## [TASK GOAL]
Your answer should be an exact copy of the lines from the start of the entries to the line containing "2021 (775, 1537)", both included.

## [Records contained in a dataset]

►

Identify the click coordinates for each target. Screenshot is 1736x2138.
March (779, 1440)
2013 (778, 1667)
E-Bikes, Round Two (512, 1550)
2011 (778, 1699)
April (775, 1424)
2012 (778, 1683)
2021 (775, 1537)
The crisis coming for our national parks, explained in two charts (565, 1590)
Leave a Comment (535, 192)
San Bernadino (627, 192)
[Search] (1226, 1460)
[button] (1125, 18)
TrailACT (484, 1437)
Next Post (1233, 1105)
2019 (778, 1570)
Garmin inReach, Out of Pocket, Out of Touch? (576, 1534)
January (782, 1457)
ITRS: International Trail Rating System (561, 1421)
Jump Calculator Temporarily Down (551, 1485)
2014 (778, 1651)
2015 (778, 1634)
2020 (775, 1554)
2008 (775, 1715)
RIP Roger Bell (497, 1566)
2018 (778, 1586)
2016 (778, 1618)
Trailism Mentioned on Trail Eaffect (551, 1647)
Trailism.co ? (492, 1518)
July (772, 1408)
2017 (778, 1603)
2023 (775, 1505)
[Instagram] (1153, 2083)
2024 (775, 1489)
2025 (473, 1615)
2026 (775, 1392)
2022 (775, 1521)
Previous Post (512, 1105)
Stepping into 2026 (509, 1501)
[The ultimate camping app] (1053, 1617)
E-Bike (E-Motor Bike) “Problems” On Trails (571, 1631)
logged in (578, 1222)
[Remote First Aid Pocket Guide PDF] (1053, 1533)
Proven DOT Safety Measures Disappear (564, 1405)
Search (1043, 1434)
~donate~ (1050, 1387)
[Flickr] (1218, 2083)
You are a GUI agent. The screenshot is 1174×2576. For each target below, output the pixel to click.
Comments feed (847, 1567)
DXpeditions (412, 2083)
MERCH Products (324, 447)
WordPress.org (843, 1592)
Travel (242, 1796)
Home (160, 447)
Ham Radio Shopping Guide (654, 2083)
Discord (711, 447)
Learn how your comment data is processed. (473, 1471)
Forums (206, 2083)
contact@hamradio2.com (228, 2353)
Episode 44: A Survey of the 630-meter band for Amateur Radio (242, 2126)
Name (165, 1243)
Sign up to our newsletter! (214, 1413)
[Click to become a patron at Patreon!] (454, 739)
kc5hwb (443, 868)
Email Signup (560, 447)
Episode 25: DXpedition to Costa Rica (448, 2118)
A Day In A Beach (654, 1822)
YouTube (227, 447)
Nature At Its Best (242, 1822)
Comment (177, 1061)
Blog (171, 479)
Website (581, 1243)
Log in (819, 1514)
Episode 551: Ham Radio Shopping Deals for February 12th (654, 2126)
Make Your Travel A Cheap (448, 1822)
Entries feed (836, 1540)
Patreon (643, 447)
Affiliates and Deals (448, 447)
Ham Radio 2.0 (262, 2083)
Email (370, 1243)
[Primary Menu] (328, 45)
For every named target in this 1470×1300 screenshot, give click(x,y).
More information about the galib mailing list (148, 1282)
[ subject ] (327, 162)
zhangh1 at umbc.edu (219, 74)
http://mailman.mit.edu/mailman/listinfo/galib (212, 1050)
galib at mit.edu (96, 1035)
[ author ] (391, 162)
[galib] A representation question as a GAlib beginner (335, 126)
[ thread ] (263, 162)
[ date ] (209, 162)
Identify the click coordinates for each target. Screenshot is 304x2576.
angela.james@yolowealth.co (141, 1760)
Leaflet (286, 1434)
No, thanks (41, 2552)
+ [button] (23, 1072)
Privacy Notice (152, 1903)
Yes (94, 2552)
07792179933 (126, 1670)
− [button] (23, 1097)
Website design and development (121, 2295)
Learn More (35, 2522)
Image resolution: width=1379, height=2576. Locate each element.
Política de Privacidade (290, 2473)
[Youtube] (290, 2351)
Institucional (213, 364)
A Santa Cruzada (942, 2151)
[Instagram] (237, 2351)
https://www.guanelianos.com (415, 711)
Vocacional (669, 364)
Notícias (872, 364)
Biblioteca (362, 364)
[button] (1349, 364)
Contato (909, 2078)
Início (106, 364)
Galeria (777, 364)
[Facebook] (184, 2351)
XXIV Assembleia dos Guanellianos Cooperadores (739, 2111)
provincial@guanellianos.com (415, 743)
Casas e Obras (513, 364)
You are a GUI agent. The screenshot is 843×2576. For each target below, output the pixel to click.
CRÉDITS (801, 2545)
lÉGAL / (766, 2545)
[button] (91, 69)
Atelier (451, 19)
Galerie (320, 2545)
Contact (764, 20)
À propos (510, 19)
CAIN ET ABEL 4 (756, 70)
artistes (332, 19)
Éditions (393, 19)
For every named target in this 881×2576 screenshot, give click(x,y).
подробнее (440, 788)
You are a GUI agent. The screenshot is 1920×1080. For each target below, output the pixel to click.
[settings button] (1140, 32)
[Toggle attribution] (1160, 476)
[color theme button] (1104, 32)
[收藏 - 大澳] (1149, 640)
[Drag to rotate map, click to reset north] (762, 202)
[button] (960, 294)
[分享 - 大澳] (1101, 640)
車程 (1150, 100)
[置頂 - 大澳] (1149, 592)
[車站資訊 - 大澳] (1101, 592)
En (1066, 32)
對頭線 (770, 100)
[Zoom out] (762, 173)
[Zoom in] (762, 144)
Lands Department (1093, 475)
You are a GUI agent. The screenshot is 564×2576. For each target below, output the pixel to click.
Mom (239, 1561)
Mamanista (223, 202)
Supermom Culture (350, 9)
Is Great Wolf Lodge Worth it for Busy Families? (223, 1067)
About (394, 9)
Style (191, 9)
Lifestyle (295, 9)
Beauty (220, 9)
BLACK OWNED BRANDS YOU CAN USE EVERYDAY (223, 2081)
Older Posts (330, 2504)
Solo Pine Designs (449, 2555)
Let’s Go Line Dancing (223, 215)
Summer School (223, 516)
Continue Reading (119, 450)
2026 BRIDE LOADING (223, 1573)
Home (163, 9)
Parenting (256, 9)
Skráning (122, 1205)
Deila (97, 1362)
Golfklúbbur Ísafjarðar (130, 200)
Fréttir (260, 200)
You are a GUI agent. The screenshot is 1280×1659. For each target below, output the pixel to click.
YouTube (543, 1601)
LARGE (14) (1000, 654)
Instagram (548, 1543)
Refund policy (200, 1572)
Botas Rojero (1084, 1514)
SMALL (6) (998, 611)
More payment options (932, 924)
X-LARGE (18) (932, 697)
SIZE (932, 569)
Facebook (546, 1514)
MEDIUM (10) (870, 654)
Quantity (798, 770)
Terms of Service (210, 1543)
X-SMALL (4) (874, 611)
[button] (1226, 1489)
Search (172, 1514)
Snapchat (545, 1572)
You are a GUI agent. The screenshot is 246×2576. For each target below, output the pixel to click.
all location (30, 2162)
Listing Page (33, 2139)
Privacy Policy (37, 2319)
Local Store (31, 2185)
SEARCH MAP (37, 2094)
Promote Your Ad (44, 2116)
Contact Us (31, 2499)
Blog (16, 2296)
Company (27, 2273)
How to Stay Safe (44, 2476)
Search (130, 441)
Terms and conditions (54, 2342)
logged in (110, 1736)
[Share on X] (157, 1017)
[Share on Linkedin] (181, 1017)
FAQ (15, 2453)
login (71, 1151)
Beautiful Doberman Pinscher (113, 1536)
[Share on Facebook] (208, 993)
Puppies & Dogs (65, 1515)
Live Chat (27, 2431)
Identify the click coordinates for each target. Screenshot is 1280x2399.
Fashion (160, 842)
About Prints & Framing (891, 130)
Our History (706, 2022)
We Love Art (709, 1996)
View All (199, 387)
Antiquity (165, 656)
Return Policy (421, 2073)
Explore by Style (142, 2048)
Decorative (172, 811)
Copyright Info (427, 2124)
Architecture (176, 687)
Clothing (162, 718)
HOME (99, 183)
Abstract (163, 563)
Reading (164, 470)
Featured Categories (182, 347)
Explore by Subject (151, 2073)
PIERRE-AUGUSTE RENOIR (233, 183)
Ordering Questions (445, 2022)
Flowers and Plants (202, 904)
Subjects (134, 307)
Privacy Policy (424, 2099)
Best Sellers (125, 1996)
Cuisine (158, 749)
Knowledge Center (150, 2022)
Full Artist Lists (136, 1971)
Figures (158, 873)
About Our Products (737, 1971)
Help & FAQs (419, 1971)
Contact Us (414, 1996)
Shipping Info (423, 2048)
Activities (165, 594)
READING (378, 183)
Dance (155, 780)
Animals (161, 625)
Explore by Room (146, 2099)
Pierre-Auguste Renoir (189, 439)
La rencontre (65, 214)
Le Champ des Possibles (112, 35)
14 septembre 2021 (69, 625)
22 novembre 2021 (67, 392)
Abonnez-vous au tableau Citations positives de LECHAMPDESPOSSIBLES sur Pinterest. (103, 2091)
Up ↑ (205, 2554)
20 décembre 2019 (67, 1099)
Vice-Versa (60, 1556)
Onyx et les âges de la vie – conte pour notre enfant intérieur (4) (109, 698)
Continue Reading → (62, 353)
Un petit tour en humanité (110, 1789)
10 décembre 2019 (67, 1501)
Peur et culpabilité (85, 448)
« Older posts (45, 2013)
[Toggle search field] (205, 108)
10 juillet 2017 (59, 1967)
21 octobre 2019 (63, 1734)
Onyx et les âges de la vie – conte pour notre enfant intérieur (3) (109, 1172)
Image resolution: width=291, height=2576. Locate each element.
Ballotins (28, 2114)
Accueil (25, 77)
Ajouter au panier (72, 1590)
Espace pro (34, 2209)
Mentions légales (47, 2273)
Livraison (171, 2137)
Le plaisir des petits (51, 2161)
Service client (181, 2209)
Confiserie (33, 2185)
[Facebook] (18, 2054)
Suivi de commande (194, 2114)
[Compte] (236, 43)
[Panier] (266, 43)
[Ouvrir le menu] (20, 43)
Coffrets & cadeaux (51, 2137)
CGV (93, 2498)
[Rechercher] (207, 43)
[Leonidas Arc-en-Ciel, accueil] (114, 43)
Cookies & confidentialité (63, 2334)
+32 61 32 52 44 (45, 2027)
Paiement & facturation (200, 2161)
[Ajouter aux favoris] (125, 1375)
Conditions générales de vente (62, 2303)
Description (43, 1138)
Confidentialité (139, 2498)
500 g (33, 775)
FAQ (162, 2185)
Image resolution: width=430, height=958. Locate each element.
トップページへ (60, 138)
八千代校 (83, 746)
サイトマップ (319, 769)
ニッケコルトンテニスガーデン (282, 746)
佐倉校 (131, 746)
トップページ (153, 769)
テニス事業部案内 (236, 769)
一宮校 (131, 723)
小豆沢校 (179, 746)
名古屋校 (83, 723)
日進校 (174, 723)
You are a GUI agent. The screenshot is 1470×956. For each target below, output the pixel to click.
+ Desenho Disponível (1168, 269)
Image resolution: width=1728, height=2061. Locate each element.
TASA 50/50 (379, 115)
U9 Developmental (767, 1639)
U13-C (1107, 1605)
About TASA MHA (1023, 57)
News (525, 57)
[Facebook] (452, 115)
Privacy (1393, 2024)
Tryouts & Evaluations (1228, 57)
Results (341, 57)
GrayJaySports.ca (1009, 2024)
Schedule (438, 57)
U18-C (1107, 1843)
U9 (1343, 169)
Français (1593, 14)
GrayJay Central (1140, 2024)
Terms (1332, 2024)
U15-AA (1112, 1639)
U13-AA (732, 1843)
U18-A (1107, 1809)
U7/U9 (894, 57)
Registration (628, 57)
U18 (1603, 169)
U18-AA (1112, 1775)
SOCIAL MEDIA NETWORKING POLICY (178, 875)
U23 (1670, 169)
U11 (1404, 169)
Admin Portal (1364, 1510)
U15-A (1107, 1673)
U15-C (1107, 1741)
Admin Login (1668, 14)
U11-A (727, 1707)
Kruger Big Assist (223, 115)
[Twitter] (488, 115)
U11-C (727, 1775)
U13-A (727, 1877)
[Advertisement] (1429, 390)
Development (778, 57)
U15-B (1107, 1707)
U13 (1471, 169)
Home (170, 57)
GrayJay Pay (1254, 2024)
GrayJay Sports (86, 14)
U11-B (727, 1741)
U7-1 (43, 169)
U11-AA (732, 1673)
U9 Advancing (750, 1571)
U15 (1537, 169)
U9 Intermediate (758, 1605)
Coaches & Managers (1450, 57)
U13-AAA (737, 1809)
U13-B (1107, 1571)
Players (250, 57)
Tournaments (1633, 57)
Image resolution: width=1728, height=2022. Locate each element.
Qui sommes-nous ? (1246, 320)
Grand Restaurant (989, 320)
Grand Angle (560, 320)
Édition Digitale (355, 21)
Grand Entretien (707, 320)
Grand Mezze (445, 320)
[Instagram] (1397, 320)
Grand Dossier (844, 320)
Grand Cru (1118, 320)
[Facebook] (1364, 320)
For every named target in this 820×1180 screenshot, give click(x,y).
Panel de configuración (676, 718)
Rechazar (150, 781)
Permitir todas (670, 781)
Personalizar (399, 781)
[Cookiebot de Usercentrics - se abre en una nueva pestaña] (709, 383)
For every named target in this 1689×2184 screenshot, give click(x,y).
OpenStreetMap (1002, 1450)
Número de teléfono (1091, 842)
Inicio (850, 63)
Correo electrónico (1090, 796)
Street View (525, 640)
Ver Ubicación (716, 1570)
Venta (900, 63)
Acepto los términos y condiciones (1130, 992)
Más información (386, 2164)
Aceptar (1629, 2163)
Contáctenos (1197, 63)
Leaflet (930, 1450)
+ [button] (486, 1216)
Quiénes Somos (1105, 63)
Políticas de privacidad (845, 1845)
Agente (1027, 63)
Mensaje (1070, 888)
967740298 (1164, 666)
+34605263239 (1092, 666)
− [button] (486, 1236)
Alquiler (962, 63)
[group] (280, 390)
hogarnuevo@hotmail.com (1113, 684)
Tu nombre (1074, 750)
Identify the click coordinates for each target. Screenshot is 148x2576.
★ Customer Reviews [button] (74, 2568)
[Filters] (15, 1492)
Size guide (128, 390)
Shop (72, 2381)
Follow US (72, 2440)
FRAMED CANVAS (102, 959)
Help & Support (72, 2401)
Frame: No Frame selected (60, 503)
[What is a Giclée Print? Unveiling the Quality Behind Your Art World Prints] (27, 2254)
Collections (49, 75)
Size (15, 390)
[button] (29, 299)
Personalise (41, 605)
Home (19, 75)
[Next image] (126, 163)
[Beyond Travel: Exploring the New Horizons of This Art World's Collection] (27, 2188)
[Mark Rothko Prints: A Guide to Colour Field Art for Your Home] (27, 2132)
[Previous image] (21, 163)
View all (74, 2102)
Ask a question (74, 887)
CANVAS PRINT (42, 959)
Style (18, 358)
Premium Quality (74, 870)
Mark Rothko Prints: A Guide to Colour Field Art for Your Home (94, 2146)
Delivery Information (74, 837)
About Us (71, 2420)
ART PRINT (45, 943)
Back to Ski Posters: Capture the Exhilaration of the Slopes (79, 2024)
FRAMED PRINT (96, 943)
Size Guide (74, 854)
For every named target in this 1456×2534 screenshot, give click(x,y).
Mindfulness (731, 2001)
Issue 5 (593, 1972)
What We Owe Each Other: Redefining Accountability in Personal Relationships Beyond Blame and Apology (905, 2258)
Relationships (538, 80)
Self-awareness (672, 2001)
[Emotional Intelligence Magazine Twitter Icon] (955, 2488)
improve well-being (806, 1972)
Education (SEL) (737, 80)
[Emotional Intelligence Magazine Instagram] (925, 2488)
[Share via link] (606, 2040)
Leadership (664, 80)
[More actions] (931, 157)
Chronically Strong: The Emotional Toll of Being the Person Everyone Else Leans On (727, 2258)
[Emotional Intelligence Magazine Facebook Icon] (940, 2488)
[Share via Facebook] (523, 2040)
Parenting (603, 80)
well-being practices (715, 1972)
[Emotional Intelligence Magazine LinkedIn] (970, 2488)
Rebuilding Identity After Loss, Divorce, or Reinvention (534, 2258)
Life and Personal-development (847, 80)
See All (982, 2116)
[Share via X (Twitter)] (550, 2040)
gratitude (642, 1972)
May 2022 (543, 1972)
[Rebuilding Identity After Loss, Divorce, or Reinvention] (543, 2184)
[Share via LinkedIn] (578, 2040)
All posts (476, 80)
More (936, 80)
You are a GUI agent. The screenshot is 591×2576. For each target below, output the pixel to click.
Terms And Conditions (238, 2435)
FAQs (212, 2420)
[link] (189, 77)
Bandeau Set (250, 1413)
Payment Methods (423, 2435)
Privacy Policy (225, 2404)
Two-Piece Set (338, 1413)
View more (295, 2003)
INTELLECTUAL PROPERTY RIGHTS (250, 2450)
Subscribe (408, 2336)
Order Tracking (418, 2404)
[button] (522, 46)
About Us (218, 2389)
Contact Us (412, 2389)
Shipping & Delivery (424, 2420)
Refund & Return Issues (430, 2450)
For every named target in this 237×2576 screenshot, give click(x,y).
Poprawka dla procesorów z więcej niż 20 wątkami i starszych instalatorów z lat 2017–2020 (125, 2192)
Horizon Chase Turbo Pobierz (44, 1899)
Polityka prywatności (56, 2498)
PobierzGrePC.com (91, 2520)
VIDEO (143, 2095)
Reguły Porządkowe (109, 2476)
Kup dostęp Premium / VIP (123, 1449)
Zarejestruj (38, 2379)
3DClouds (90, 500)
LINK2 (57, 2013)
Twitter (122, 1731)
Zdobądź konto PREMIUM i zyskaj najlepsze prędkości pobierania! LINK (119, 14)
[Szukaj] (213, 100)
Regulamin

◄

## [ANSWER TO THIS EXERCISE]
Identify the click coordinates for each target. Screenshot is 1736x2138.
March (779, 1440)
2013 (778, 1667)
E-Bikes, Round Two (512, 1550)
2011 (778, 1699)
April (775, 1424)
2012 (778, 1683)
2021 (775, 1537)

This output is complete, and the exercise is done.